The agriculture minister also stressed the need to be creative in crop selection in an effort to delve into new markets.
“We already have agriculture commodities moving in the region and we have found that traditional traders are not keen on trying new crops once they have found a niche that works.
“This is why it is important that we bring new traders on board who are open to trying new crops and penetrating new markets,” Caesar said.
Caesar called on all agriculture ministers and senior officials present to take action and identify a “point person” in each of their ministries to spearhead the initiative and create on-island working groups. The end of 2016 was proposed as the deadline for member states to submit a list of commodities that they would, ideally, like to produce.
“We are aware that this not something that would happen overnight, but we have to keep our eyes on the ball,” Caesar said.

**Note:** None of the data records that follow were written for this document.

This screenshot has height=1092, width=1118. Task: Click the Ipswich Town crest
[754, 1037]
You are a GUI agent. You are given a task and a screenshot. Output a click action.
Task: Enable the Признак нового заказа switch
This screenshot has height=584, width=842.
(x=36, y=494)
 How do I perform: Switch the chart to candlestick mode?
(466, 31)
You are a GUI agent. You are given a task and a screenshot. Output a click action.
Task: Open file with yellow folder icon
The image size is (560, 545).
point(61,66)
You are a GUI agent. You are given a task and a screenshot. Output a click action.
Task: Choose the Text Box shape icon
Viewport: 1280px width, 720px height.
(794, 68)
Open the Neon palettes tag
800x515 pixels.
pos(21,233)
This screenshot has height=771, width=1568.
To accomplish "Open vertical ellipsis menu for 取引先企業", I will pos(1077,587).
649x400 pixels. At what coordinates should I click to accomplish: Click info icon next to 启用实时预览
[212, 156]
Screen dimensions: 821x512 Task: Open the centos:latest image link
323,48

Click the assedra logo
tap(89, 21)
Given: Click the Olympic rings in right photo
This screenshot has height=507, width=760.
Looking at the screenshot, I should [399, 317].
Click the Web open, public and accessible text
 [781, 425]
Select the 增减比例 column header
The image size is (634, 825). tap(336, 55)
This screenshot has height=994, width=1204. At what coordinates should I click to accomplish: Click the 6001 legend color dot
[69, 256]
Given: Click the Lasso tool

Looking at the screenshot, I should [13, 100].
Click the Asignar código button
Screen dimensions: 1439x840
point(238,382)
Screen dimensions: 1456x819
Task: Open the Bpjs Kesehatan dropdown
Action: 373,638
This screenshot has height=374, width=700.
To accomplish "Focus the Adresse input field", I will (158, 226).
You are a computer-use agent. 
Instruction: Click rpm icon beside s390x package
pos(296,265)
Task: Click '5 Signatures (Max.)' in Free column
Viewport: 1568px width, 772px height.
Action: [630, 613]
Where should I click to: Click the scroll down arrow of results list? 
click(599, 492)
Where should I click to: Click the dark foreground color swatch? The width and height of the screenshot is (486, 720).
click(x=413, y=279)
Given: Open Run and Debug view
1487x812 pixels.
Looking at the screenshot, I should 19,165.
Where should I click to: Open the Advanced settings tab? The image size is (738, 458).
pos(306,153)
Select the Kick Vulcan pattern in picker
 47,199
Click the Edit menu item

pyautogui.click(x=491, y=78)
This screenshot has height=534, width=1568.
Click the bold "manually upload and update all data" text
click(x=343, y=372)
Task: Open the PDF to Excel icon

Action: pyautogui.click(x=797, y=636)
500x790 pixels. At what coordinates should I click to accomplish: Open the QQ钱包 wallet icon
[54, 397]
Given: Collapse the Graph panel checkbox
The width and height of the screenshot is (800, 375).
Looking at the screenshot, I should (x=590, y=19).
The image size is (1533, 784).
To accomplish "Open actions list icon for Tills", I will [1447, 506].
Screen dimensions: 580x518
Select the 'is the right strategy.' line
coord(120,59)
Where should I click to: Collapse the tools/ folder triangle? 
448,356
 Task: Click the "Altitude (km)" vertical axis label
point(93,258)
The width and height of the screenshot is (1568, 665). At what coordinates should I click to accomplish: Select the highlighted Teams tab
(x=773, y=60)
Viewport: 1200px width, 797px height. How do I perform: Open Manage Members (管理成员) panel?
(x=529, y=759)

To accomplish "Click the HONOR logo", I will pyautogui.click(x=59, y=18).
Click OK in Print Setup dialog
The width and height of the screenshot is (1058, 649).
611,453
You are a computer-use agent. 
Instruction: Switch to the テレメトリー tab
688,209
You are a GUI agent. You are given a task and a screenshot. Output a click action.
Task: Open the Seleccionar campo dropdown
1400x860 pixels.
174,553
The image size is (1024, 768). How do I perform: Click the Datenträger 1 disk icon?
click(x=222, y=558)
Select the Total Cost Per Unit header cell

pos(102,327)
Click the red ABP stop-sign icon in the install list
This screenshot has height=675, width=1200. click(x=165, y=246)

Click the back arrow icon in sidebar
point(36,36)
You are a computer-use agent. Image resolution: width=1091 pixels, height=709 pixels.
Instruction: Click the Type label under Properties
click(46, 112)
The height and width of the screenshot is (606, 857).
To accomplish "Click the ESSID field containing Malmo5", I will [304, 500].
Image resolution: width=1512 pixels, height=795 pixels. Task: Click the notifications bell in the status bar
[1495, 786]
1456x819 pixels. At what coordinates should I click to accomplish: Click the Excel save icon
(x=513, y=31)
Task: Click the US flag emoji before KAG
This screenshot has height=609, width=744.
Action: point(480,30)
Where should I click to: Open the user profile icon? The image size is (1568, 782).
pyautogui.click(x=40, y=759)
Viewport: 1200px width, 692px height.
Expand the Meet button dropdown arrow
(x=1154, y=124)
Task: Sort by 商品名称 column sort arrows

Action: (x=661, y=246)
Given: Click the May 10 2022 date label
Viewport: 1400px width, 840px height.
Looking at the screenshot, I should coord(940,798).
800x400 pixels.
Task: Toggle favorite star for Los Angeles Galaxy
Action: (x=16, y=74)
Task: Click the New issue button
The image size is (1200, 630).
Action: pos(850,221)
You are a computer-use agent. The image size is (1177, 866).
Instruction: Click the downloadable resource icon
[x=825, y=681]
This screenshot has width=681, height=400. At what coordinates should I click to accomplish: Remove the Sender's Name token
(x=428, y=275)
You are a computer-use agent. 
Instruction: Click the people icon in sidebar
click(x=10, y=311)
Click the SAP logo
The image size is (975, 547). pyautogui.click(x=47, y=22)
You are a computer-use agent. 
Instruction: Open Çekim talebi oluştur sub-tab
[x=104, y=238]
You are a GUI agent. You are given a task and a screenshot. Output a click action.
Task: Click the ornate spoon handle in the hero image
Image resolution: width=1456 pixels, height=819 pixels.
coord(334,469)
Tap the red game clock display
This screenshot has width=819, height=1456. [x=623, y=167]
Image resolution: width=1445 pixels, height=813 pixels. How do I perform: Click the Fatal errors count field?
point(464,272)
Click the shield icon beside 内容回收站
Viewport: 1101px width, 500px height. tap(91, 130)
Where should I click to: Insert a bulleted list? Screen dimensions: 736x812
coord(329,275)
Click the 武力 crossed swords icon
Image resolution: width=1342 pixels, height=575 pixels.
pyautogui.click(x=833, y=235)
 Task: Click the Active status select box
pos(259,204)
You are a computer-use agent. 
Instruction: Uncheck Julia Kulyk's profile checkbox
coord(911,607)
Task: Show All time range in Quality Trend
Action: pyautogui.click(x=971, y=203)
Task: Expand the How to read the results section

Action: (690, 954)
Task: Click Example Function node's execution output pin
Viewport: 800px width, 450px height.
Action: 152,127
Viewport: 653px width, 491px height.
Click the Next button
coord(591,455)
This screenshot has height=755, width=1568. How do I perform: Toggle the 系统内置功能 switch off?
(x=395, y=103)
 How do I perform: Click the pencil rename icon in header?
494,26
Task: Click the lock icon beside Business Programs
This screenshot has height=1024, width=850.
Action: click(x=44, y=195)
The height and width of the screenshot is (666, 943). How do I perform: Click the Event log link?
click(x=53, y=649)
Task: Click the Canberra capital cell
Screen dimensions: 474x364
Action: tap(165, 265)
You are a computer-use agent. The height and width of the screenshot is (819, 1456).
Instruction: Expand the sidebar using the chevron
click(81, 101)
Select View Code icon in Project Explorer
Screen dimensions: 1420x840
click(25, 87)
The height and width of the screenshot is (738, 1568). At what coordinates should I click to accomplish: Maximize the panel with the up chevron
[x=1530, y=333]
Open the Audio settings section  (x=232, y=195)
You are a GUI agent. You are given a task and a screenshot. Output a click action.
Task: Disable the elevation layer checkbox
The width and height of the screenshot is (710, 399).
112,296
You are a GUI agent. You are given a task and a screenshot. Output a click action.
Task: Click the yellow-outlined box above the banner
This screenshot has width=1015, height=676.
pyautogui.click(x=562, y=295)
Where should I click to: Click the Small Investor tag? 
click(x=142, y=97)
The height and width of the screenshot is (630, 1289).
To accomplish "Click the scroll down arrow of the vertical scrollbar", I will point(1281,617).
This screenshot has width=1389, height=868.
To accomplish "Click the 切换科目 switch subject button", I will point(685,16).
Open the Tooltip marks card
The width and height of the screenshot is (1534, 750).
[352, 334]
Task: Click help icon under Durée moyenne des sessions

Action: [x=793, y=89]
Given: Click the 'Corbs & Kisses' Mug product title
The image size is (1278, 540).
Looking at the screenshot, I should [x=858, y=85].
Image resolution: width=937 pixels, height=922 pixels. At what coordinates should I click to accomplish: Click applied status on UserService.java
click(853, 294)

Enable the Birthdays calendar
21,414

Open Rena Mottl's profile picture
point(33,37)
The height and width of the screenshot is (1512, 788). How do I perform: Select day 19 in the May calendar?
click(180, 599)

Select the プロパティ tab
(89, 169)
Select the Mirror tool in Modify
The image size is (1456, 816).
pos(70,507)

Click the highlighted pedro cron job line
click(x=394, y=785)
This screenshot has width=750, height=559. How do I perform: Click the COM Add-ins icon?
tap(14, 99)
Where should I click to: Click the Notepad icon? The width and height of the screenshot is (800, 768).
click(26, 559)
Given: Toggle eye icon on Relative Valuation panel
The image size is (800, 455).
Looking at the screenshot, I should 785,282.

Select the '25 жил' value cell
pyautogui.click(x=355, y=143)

Director general of the OECS, Dr Didacus Jules, said that efforts have already begun to develop a sustainable relationship between farmers and hotels.
“We ultimately want to see a reduction in the food import bill. It is therefore critical that we move toward self-sufficiency as far as we are able to at this point in time.
“Adopting the latest and sustainable agriculture techniques is the key to longevity of this initiative. We will work with our partners to ensure that the necessary framework is established but essentially we would like this process to be driven by the market,” Jules said.
The partnership of the agriculture and tourism sectors also highlighted opportunities in the emerging market of exotic flowers as an example of new areas for agricultural growth in member states.
The workshop integrated open discussions and focus group sessions to promote technical exchanges and allow participants to work together to come up with agriculture development programmes at the national and regional levels.
Caesar will hold a press conference in St Vincent and the Grenadines on Friday, to recap milestones achieved at the close of the workshop and discuss the availability of funding in member states.